Los más de 30 kilómetros que separan el aeropuerto de la ciudad, los recorrimos en un taxi que parecía sacado de una peli de los hermanos Cohen (tipo Fargo). Bastante viejales, pero con mucho encanto. Además, el taxista era un individuo amable y parlanchín, que nos informó de diversas actividades que podemos realizar en la región, amén de confirmarnos que las posibilidades de ver ballenas son muy buenas... ¡e incluso que no sería absurdo esperar que nevase durante nuestra estancia! ¡Viva el taxista guay!

Siguiendo con el subidón general, Halifax es una ciudad muy bonita, con muchos edificios antiguos de aspecto muy inglés y coloristas casitas de madera tan típicas de la costa noreste de EE.UU. y sureste de Canadá a la que se llega cruzando un bonito puente sobre un estuario. Pasado mañana tenemos la mañana libre, así que nos dedicaremos a callejear (eso creo). Por lo que hemos averiguado, también hay el típico bus de dos pisos que recorre las zonas turísticas, así que si seguimos disfrutando de buen (mal, o sea, sin nieve) tiempo, seguramente lo pillemos.


Calle del centro, con sus edificios de aspecto inglés.


Tratad de ignorar mi cara de cebollino y admirad las bonitas y coloristas casitas de madera.

El hotel está genial, nuestra habitación tiene una cocina equipadísima, con un microondas del tamaño de mi tele ¡¡y lavavajillas!! La nevera hace cubitos de hielo y tó y, por si fuera poco lujo, en el cajón de mi mesilla me encontré un ejemplar de la Biblia y otro del Libro de los Mormones. ¿Qué más se le puede pedir a la vida?


Después de comer (compartimos una pitta de falafel y otra de humus, ambas con ensalada variada), fuimos a registrarnos a la Cumbre, donde nos dieron una maletita muy mona, con todo el material, que incluye un par de libros que aún no hemos podido examinar en profundidad, pero que prometen mucho. Además, por supuesto, de una identificación con afoto, que procedieron a sacarnos in situ con una webcam, con los resultados que podéis imaginar.

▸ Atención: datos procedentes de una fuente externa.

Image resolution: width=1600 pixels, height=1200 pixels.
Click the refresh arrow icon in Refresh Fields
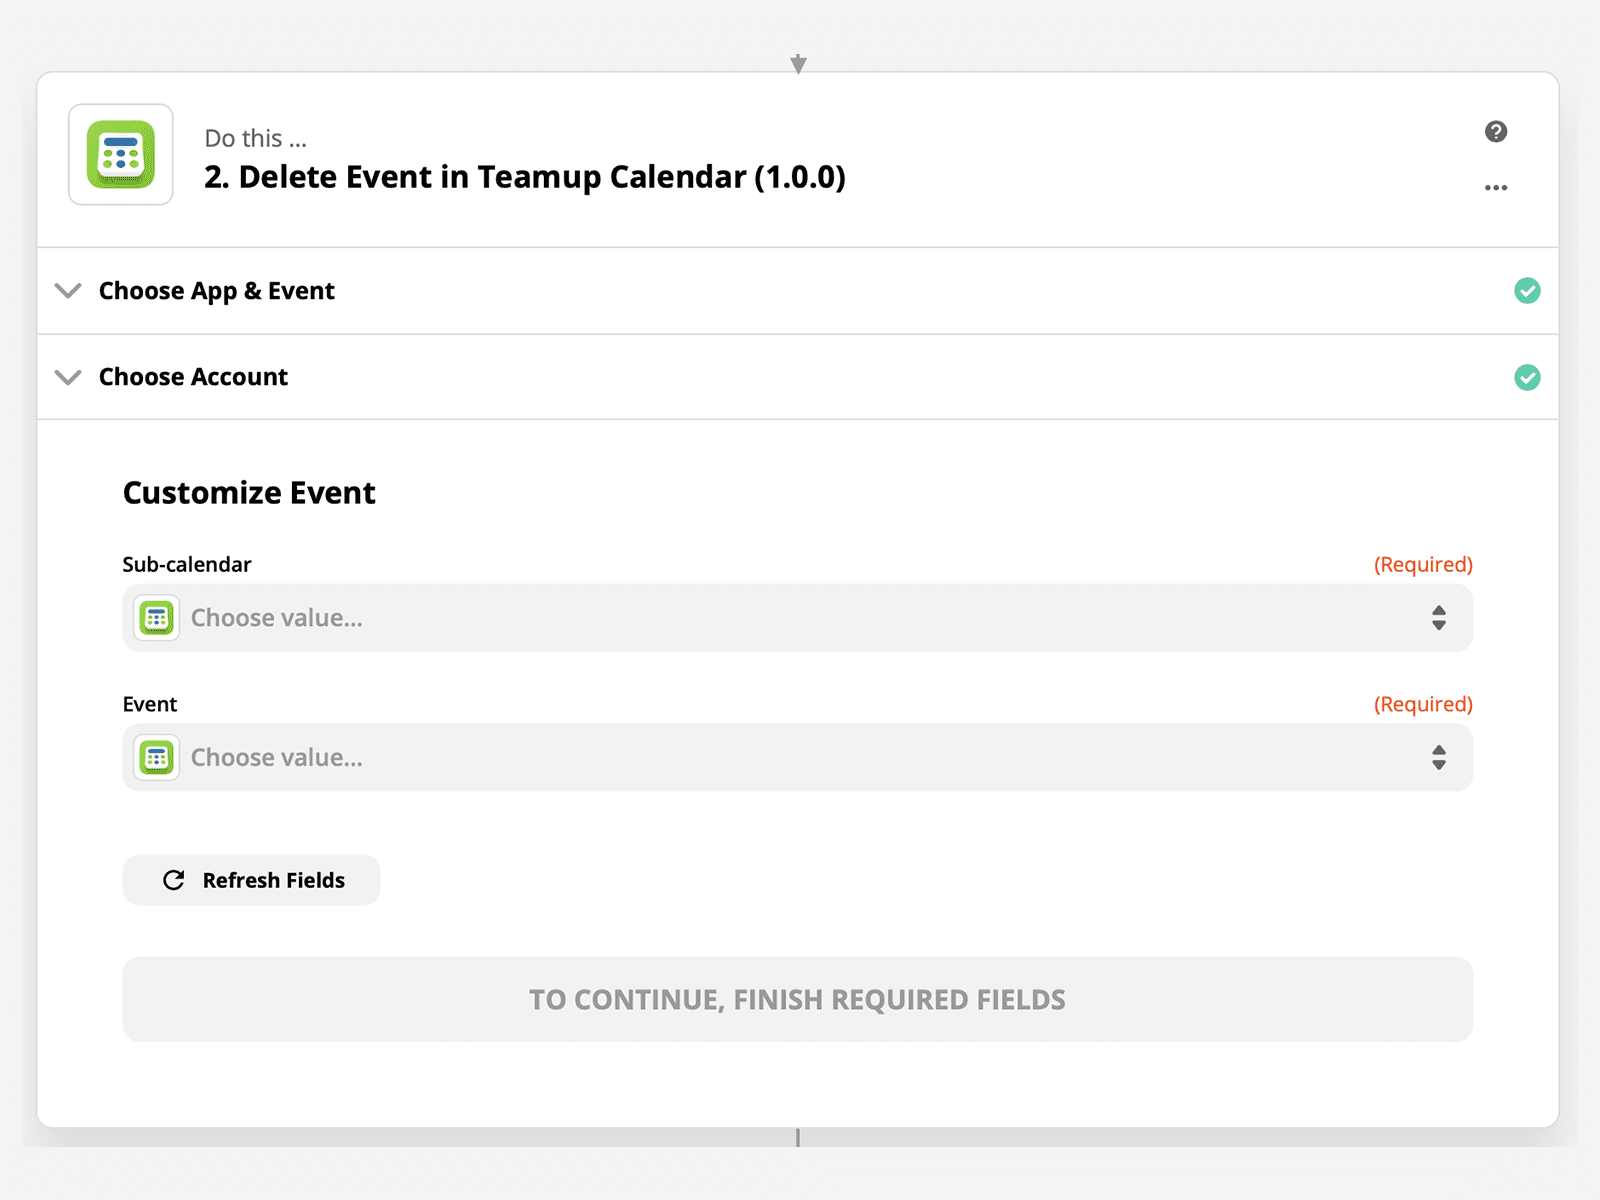click(174, 880)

No hay documento gráfico, pa reírse del personal rogamos pongan La Hora Chanante.


Maletita muy mona.

Las conferencias de la tarde estuvieron muy bien. La primera (precedida por un par de actuaciones de percusión y bailes africanos) no nos atañía mucho, mucho, porque iba más bien orientada a bancos e instituciones de microcrédito, pero aún así lo que se comentó era interesante. La segunda, en la que participó el reciente premio Nobel de la paz, Mohammed Yunus, fue de lo más interesante y incluso hicimos un par de contactos. Por cierto, entre el público se encontraba, muy discreta ella (va sin retintín), sin guardaespaldas visible y sin hacerse notar, la Reina Sofía.


Mañana tenemos un día completito, completito, desde las 9 de la mañana, hasta las 7.30 de la tarde casi sin parar, con dos conferencias sobre “gender and microcredit” (más específicas, pero paso de buscar los títulos ahora) y una sobre grupos de autoayuda, iguales que los de nuestros proyectos en la India. Y aunque aquí sólo son las 9 de la noche, en España son las 2 de la mañana, así que voy a descansar un poco, que me lo he ganao.